OBJECTIVE:
Convert every line of the data below into a JSON list of strings, one string per line, omitting blank lines.

SUPPLIED INFORMATION:

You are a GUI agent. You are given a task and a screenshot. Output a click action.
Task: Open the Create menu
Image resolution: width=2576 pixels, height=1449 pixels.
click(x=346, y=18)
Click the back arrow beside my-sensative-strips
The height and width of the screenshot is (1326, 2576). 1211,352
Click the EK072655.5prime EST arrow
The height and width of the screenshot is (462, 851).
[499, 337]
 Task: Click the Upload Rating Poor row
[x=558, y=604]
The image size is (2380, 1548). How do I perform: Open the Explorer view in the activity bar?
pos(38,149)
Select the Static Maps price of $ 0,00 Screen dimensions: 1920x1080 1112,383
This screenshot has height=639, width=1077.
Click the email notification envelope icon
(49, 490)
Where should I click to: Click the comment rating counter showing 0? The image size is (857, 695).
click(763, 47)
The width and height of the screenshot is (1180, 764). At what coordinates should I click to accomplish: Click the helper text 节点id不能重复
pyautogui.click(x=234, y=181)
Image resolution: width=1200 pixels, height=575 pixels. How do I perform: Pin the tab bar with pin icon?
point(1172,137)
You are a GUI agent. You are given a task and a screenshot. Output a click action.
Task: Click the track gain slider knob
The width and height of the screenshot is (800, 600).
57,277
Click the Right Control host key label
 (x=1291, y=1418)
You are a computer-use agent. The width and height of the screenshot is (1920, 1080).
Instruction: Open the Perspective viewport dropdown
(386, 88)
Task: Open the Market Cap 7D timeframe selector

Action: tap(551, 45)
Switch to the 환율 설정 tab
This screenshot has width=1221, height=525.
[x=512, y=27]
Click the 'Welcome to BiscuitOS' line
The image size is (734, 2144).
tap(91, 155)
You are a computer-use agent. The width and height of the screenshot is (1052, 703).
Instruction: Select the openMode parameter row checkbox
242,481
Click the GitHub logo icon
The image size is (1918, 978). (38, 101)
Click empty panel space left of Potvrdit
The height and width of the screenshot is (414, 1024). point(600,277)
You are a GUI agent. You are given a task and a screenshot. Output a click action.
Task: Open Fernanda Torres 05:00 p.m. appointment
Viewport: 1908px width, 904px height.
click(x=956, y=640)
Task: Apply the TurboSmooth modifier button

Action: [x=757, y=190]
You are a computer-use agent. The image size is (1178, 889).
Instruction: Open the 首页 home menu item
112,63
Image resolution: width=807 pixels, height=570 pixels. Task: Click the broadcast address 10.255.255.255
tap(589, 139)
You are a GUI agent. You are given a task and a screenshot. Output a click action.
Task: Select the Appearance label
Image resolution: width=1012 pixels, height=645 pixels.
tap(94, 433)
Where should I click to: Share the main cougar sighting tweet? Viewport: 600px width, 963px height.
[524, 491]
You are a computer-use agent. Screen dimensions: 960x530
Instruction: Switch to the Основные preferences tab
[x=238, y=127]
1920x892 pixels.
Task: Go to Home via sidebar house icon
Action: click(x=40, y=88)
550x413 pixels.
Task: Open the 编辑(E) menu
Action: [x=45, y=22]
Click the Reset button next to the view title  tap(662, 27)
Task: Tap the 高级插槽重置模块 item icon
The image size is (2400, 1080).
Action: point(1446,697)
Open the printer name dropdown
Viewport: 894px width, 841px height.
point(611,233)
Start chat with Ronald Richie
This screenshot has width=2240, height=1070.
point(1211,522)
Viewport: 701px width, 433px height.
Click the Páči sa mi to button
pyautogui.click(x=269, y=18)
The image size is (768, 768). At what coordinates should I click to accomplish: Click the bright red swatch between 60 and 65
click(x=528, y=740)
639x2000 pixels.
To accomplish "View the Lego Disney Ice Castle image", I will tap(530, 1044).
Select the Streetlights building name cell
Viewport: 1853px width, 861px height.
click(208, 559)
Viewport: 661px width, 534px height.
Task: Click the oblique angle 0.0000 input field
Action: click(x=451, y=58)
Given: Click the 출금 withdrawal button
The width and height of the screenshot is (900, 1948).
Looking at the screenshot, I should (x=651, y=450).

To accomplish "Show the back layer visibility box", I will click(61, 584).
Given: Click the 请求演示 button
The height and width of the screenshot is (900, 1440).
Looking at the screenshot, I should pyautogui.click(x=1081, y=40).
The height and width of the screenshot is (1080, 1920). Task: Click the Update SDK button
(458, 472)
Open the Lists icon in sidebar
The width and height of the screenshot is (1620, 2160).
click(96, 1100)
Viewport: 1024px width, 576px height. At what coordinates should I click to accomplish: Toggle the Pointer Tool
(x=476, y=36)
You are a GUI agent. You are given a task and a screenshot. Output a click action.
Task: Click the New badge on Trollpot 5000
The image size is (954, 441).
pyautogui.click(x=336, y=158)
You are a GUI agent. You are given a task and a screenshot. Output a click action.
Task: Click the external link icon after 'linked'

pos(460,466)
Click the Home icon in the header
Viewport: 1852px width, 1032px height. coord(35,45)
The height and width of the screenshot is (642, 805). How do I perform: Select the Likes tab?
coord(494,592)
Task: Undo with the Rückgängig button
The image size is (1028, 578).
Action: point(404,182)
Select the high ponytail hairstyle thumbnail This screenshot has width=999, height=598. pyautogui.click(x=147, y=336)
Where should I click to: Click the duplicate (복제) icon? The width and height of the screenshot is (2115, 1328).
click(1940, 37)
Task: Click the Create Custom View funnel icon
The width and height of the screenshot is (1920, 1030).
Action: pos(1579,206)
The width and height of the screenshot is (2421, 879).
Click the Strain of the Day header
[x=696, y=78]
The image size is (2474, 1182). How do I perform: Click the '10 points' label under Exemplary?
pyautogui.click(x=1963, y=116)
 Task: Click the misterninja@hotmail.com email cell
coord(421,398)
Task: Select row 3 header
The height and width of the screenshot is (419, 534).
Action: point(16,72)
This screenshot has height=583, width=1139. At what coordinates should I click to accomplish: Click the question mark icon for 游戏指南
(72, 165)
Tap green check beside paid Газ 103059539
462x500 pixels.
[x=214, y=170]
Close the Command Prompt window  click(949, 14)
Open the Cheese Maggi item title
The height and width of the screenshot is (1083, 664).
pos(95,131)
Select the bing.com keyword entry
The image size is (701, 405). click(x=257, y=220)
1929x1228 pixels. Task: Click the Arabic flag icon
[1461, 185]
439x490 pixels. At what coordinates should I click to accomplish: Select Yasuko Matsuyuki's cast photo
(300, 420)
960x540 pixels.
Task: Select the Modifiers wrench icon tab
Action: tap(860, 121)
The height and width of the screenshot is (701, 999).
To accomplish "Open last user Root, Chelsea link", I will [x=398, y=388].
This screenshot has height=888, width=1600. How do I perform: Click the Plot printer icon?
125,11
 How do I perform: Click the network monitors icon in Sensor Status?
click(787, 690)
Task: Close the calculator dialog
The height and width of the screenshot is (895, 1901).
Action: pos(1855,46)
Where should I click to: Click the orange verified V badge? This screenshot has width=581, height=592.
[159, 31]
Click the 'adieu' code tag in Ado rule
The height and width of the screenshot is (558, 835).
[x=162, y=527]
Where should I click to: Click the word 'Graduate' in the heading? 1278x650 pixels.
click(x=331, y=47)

SOLUTION TO THE EXERCISE:
[
  "You are a GUI agent. You are given a task and a screenshot. Output a click action.",
  "Task: Open the Create menu",
  "Image resolution: width=2576 pixels, height=1449 pixels.",
  "click(x=346, y=18)",
  "Click the back arrow beside my-sensative-strips",
  "The height and width of the screenshot is (1326, 2576). 1211,352",
  "Click the EK072655.5prime EST arrow",
  "The height and width of the screenshot is (462, 851).",
  "[499, 337]",
  " Task: Click the Upload Rating Poor row",
  "[x=558, y=604]",
  "The image size is (2380, 1548). How do I perform: Open the Explorer view in the activity bar?",
  "pos(38,149)",
  "Select the Static Maps price of $ 0,00 Screen dimensions: 1920x1080 1112,383",
  "This screenshot has height=639, width=1077.",
  "Click the email notification envelope icon",
  "(49, 490)",
  "Where should I click to: Click the comment rating counter showing 0? The image size is (857, 695).",
  "click(763, 47)",
  "The width and height of the screenshot is (1180, 764). At what coordinates should I click to accomplish: Click the helper text 节点id不能重复",
  "pyautogui.click(x=234, y=181)",
  "Image resolution: width=1200 pixels, height=575 pixels. How do I perform: Pin the tab bar with pin icon?",
  "point(1172,137)",
  "You are a GUI agent. You are given a task and a screenshot. Output a click action.",
  "Task: Click the track gain slider knob",
  "The width and height of the screenshot is (800, 600).",
  "57,277",
  "Click the Right Control host key label",
  " (x=1291, y=1418)",
  "You are a computer-use agent. The width and height of the screenshot is (1920, 1080).",
  "Instruction: Open the Perspective viewport dropdown",
  "(386, 88)",
  "Task: Open the Market Cap 7D timeframe selector",
  "Action: tap(551, 45)",
  "Switch to the 환율 설정 tab",
  "This screenshot has width=1221, height=525.",
  "[x=512, y=27]",
  "Click the 'Welcome to BiscuitOS' line",
  "The image size is (734, 2144).",
  "tap(91, 155)",
  "You are a computer-use agent. The width and height of the screenshot is (1052, 703).",
  "Instruction: Select the openMode parameter row checkbox",
  "242,481",
  "Click the GitHub logo icon",
  "The image size is (1918, 978). (38, 101)",
  "Click empty panel space left of Potvrdit",
  "The height and width of the screenshot is (414, 1024). point(600,277)",
  "You are a GUI agent. You are given a task and a screenshot. Output a click action.",
  "Task: Open Fernanda Torres 05:00 p.m. appointment",
  "Viewport: 1908px width, 904px height.",
  "click(x=956, y=640)",
  "Task: Apply the TurboSmooth modifier button",
  "Action: [x=757, y=190]",
  "You are a computer-use agent. The image size is (1178, 889).",
  "Instruction: Open the 首页 home menu item",
  "112,63",
  "Image resolution: width=807 pixels, height=570 pixels. Task: Click the broadcast address 10.255.255.255",
  "tap(589, 139)",
  "You are a GUI agent. You are given a task and a screenshot. Output a click action.",
  "Task: Select the Appearance label",
  "Image resolution: width=1012 pixels, height=645 pixels.",
  "tap(94, 433)",
  "Where should I click to: Share the main cougar sighting tweet? Viewport: 600px width, 963px height.",
  "[524, 491]",
  "You are a computer-use agent. Screen dimensions: 960x530",
  "Instruction: Switch to the Основные preferences tab",
  "[x=238, y=127]",
  "1920x892 pixels.",
  "Task: Go to Home via sidebar house icon",
  "Action: click(x=40, y=88)",
  "550x413 pixels.",
  "Task: Open the 编辑(E) menu",
  "Action: [x=45, y=22]",
  "Click the Reset button next to the view title  tap(662, 27)",
  "Task: Tap the 高级插槽重置模块 item icon",
  "The image size is (2400, 1080).",
  "Action: point(1446,697)",
  "Open the printer name dropdown",
  "Viewport: 894px width, 841px height.",
  "point(611,233)",
  "Start chat with Ronald Richie",
  "This screenshot has width=2240, height=1070.",
  "point(1211,522)",
  "Viewport: 701px width, 433px height.",
  "Click the Páči sa mi to button",
  "pyautogui.click(x=269, y=18)",
  "The image size is (768, 768). At what coordinates should I click to accomplish: Click the bright red swatch between 60 and 65",
  "click(x=528, y=740)",
  "639x2000 pixels.",
  "To accomplish \"View the Lego Disney Ice Castle image\", I will tap(530, 1044).",
  "Select the Streetlights building name cell",
  "Viewport: 1853px width, 861px height.",
  "click(208, 559)",
  "Viewport: 661px width, 534px height.",
  "Task: Click the oblique angle 0.0000 input field",
  "Action: click(x=451, y=58)",
  "Given: Click the 출금 withdrawal button",
  "The width and height of the screenshot is (900, 1948).",
  "Looking at the screenshot, I should (x=651, y=450).",
  "To accomplish \"Show the back layer visibility box\", I will click(61, 584).",
  "Given: Click the 请求演示 button",
  "The height and width of the screenshot is (900, 1440).",
  "Looking at the screenshot, I should pyautogui.click(x=1081, y=40).",
  "The height and width of the screenshot is (1080, 1920). Task: Click the Update SDK button",
  "(458, 472)",
  "Open the Lists icon in sidebar",
  "The width and height of the screenshot is (1620, 2160).",
  "click(96, 1100)",
  "Viewport: 1024px width, 576px height. At what coordinates should I click to accomplish: Toggle the Pointer Tool",
  "(x=476, y=36)",
  "You are a GUI agent. You are given a task and a screenshot. Output a click action.",
  "Task: Click the New badge on Trollpot 5000",
  "The image size is (954, 441).",
  "pyautogui.click(x=336, y=158)",
  "You are a GUI agent. You are given a task and a screenshot. Output a click action.",
  "Task: Click the external link icon after 'linked'",
  "pos(460,466)",
  "Click the Home icon in the header",
  "Viewport: 1852px width, 1032px height. coord(35,45)",
  "The height and width of the screenshot is (642, 805). How do I perform: Select the Likes tab?",
  "coord(494,592)",
  "Task: Undo with the Rückgängig button",
  "The image size is (1028, 578).",
  "Action: point(404,182)",
  "Select the high ponytail hairstyle thumbnail This screenshot has width=999, height=598. pyautogui.click(x=147, y=336)",
  "Where should I click to: Click the duplicate (복제) icon? The width and height of the screenshot is (2115, 1328).",
  "click(1940, 37)",
  "Task: Click the Create Custom View funnel icon",
  "The width and height of the screenshot is (1920, 1030).",
  "Action: pos(1579,206)",
  "The width and height of the screenshot is (2421, 879).",
  "Click the Strain of the Day header",
  "[x=696, y=78]",
  "The image size is (2474, 1182). How do I perform: Click the '10 points' label under Exemplary?",
  "pyautogui.click(x=1963, y=116)",
  " Task: Click the misterninja@hotmail.com email cell",
  "coord(421,398)",
  "Task: Select row 3 header",
  "The height and width of the screenshot is (419, 534).",
  "Action: point(16,72)",
  "This screenshot has height=583, width=1139. At what coordinates should I click to accomplish: Click the question mark icon for 游戏指南",
  "(72, 165)",
  "Tap green check beside paid Газ 103059539",
  "462x500 pixels.",
  "[x=214, y=170]",
  "Close the Command Prompt window  click(949, 14)",
  "Open the Cheese Maggi item title",
  "The height and width of the screenshot is (1083, 664).",
  "pos(95,131)",
  "Select the bing.com keyword entry",
  "The image size is (701, 405). click(x=257, y=220)",
  "1929x1228 pixels. Task: Click the Arabic flag icon",
  "[1461, 185]",
  "439x490 pixels. At what coordinates should I click to accomplish: Select Yasuko Matsuyuki's cast photo",
  "(300, 420)",
  "960x540 pixels.",
  "Task: Select the Modifiers wrench icon tab",
  "Action: tap(860, 121)",
  "The height and width of the screenshot is (701, 999).",
  "To accomplish \"Open last user Root, Chelsea link\", I will [x=398, y=388].",
  "This screenshot has height=888, width=1600. How do I perform: Click the Plot printer icon?",
  "125,11",
  " How do I perform: Click the network monitors icon in Sensor Status?",
  "click(787, 690)",
  "Task: Close the calculator dialog",
  "The height and width of the screenshot is (895, 1901).",
  "Action: pos(1855,46)",
  "Where should I click to: Click the orange verified V badge? This screenshot has width=581, height=592.",
  "[159, 31]",
  "Click the 'adieu' code tag in Ado rule",
  "The height and width of the screenshot is (558, 835).",
  "[x=162, y=527]",
  "Where should I click to: Click the word 'Graduate' in the heading? 1278x650 pixels.",
  "click(x=331, y=47)"
]